- _WORK REQUEST_
Look over the entries and say how many lines include the word "computer". Only the number, please.
◆ ◆ ◆
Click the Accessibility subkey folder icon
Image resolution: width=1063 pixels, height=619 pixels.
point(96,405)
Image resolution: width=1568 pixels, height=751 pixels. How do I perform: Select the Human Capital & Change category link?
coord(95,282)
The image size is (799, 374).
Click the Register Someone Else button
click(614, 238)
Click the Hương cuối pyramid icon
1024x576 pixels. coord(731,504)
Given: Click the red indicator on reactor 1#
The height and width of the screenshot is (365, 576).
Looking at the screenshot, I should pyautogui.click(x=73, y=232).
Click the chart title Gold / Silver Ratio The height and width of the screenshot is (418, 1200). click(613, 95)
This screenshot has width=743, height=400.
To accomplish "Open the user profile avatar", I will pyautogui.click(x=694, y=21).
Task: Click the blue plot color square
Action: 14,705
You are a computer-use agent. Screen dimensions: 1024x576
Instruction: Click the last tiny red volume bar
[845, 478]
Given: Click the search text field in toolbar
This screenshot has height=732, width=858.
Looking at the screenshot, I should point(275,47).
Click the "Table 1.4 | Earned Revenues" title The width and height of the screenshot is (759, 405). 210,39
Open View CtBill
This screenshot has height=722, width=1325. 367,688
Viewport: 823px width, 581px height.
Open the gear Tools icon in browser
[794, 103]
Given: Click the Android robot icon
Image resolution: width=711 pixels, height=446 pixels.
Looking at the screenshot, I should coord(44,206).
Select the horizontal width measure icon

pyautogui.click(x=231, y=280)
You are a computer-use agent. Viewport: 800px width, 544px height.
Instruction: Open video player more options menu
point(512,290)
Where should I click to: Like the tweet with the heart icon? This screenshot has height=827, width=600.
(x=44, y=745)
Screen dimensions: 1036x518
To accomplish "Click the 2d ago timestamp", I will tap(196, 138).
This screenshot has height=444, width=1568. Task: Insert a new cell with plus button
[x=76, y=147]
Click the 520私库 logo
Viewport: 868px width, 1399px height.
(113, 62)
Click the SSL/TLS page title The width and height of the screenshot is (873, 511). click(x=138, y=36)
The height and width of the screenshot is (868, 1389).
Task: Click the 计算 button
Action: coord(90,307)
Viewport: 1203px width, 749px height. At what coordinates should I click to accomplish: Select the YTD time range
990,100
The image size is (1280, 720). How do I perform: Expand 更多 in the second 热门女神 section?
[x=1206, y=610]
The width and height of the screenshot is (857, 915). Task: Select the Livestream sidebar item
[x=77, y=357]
◆ ◆ ◆
- _RESPONSE_
2